Thawing the Big Freeze
Horrible. Excruciating. Awful. These are just a few of the adjectives used to describe the pain of “frozen shoulder” by people who suffer from this mysterious condition.
Liz Trahan of Lake Charles is one of those people. She had been noticing some pain, especially during the night, in her shoulder for a couple of months, but ignored it – as most busy, working parents are likely to do. Then she fell recently while running up a set of stairs in her home and landed on her shoulder. “It was terrible. My hand and fingers felt numb, while my upper arm and shoulder were in almost unbearable pain. I thought if I gave it a day or two, it might ease up and eventually go away. Instead it continued to hurt and throb.” Because of the previous pain, she had not been using her arm to the full extent and now with the pain from the fall she could barely even move her arm. Routine things such as reaching out the car window to get the mail or using the ATM machine were nearly impossible without experiencing intense, severe pain. “I knew then that this was more than a bruise or pulled muscle that I could ignore until it went away,” she said.
Trahan sought the help of orthopaedic surgeon and shoulder specialist J. Trappey, MD, with Center for Orthopaedics. After a physical exam and x-ray, he gave her the diagnosis: frozen shoulder.
Dr. Trappey explains that frozen shoulder, also known as adhesive capsulitis, is one of those conditions that even doctors find puzzling because they can’t pinpoint what triggers the problem, or why some people develop it and others don’t.
“The bones, ligaments and tendons that make up your shoulder joint are encased in a smooth capsule of connective tissue,” he explains. “Frozen shoulder occurs when this capsule becomes inflamed, thickens and tightens around the shoulder joint, restricting its movement. It doesn’t strike the same shoulder twice, but at least 15 percent of patients eventually develop the problem in the opposite shoulder.”

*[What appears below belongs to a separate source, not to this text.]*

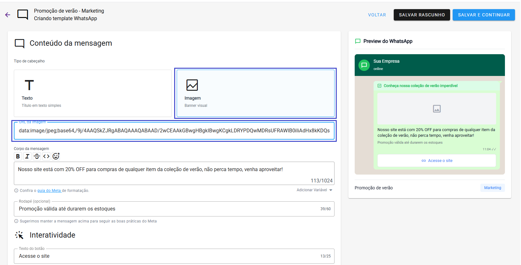This screenshot has width=521, height=265.
Task: Select the Texto header type card
Action: click(93, 93)
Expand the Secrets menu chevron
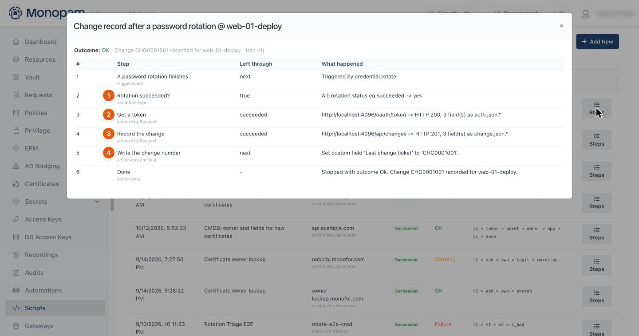 (x=97, y=202)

There are certain groups that are more likely to develop frozen shoulder. Seventy percent of patients with the problem are women between the ages of 40 and 60, which indicates that hormones are a factor. Diabetics have a twenty percent higher risk and having an underactive thyroid is also a risk factor. It’s more likely to occur in people who have recently experienced prolonged immobilization of their shoulder, such as after surgery or an arm fracture. And, as in Trahan’s case, trauma or injury sometimes precedes a frozen shoulder.

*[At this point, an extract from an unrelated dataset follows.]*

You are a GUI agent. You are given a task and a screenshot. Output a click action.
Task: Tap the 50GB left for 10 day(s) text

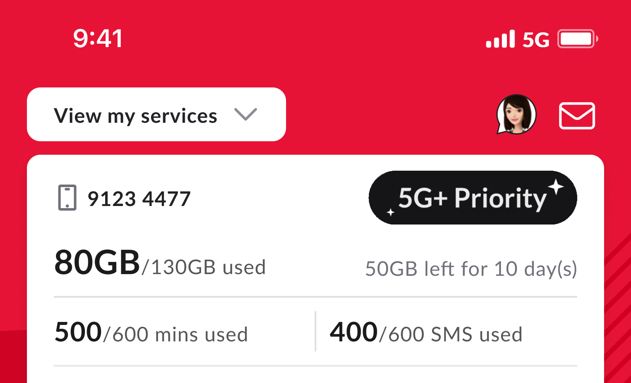pos(471,269)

“Beyond that, it’s difficult to predict who will get adhesive capsulitis, or how severe a case,” says Dr. Trappey. “We do know that the condition typically develops in three stages, with each phase lasting several months. Signs and symptoms often begin gradually, worsen over time and then resolve slowly, usually within one to two years.”
During the painful stage, there is pain with any movement of the shoulder and the range of motion begins to be restricted. In most cases, the pain is worse at night. The next stage is the frozen stage in which pain may begin to diminish while the shoulder becomes very stiff. Range of motion becomes severely limited. This is followed by the thawing stage when range of motion begins to return.

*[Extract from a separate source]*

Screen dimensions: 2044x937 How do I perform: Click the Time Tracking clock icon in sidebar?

Frozen shoulder is usually diagnosed with a physical exam and x-ray. In some cases, further imaging tests may be needed to rule out other problems.
Dr. Trappey says the reason the condition takes so long to resolve is that people don’t seek treatment when they first notice symptoms. “If we can treat people at the beginning of the first phase with a cortisone injection into the shoulder joint, we can often derail the course of frozen shoulder.”
Studies have found if this injection is done in the earliest stages of adhesive capsulitis it can prevent collagen buildup and lead to dramatically faster recovery – a month or two compared to a year or longer. “The key is getting patients to come in soon enough to get this early treatment,” says Dr. Trappey.
In addition to cortisone injections, frozen shoulder treatment usually involves physical therapy/stretching exercise and anti-inflammatory pain medications. In a small percentage of severe cases, surgery may be needed to loosen the joint capsule to restore mobility.
Trahan had a cortisone injection in mid-January and is currently undergoing physical therapy and doing at-home exercises to preserve her range of motion. “So far, so good, although I won’t say that this is a pain-free regimen. But it’s worth it to avoid dealing with this problem for the next two years. I’m glad I didn’t put off going to see a doctor.”